Task item: Your task is to retype, exactly and only, the lines from the one containing "The width and height of the screenshot is (1402, 789)." to the final line of the entries, leaving out all pictures.

Source information:
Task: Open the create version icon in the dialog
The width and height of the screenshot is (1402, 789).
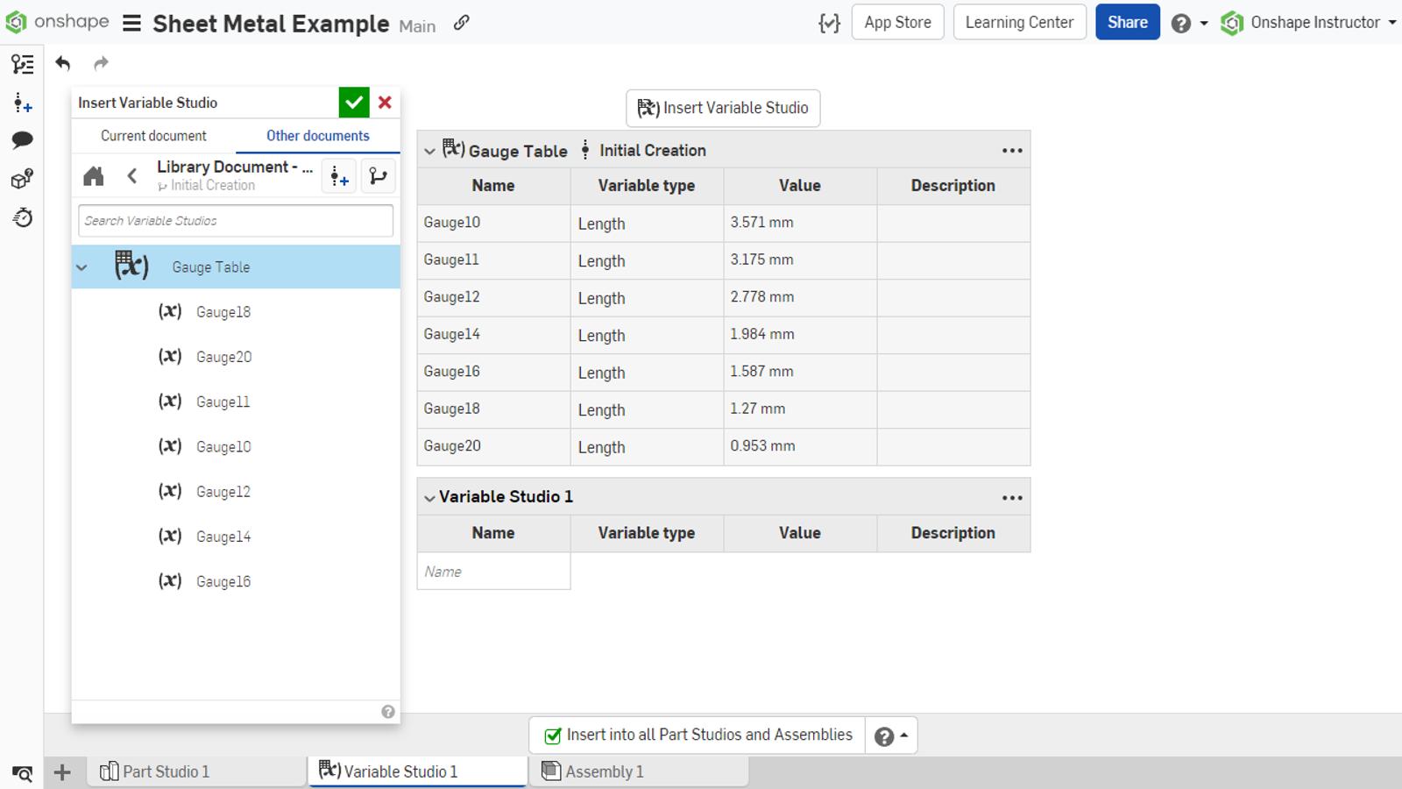Action: [339, 176]
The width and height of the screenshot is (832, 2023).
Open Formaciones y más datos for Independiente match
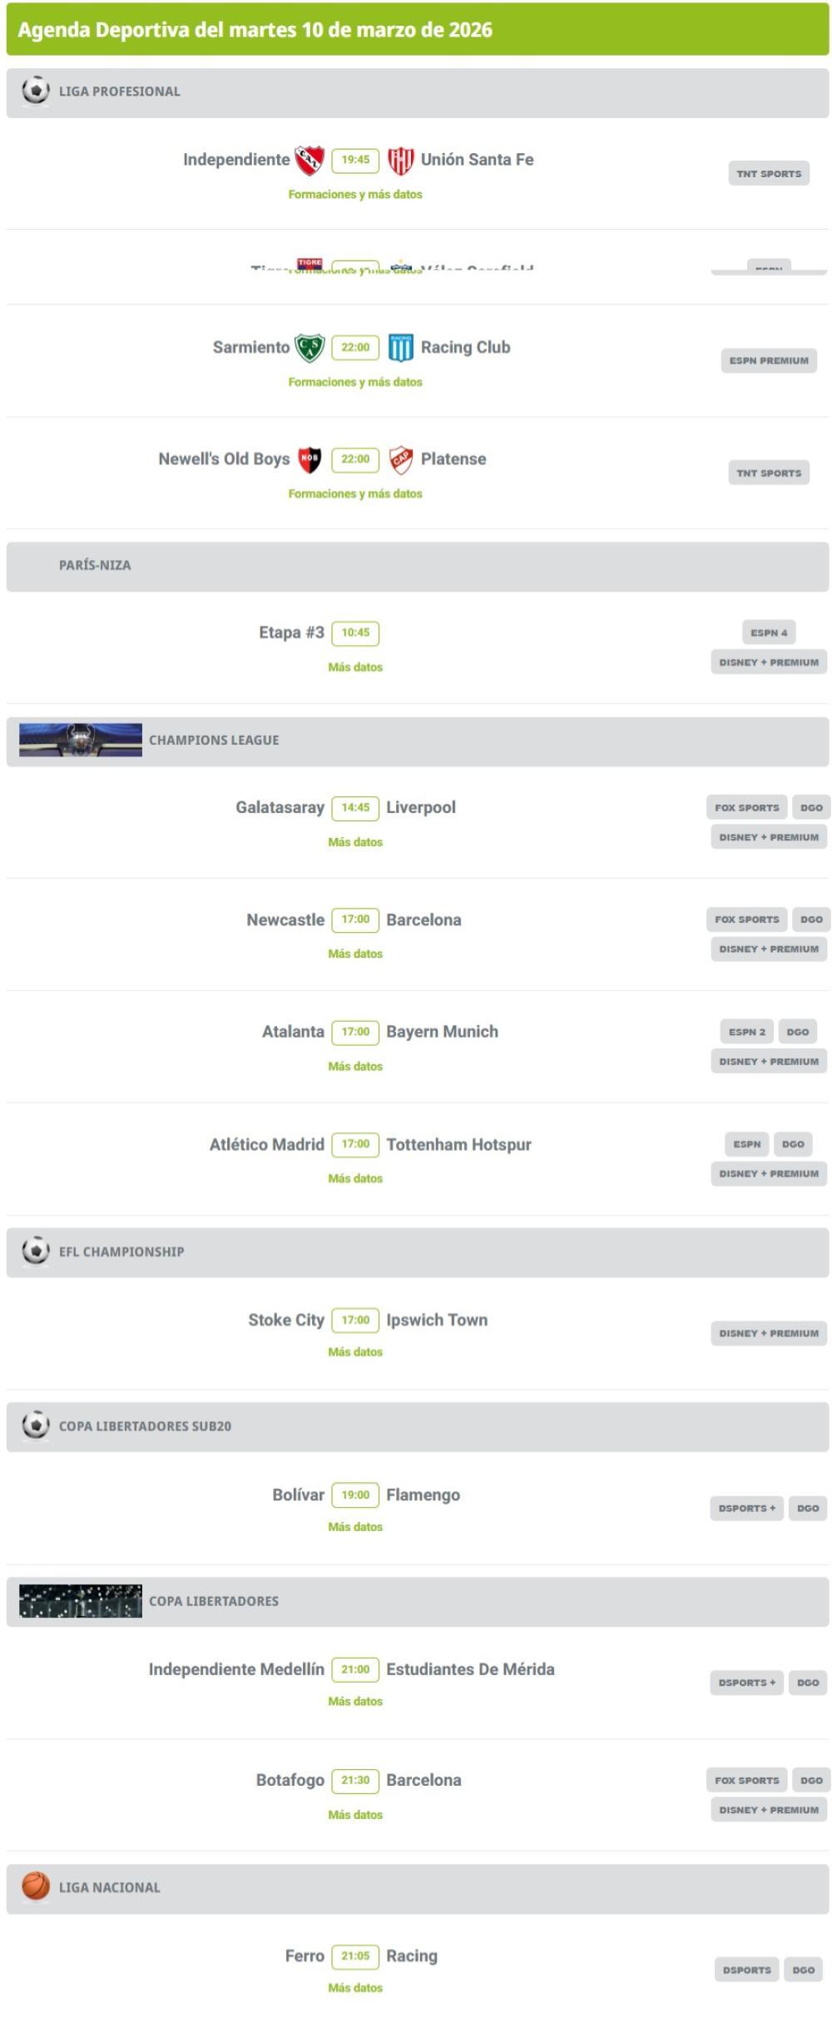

Answer box:
The width and height of the screenshot is (1402, 789).
Action: [339, 176]
The width and height of the screenshot is (832, 2023).
Open Formaciones y más datos for Independiente match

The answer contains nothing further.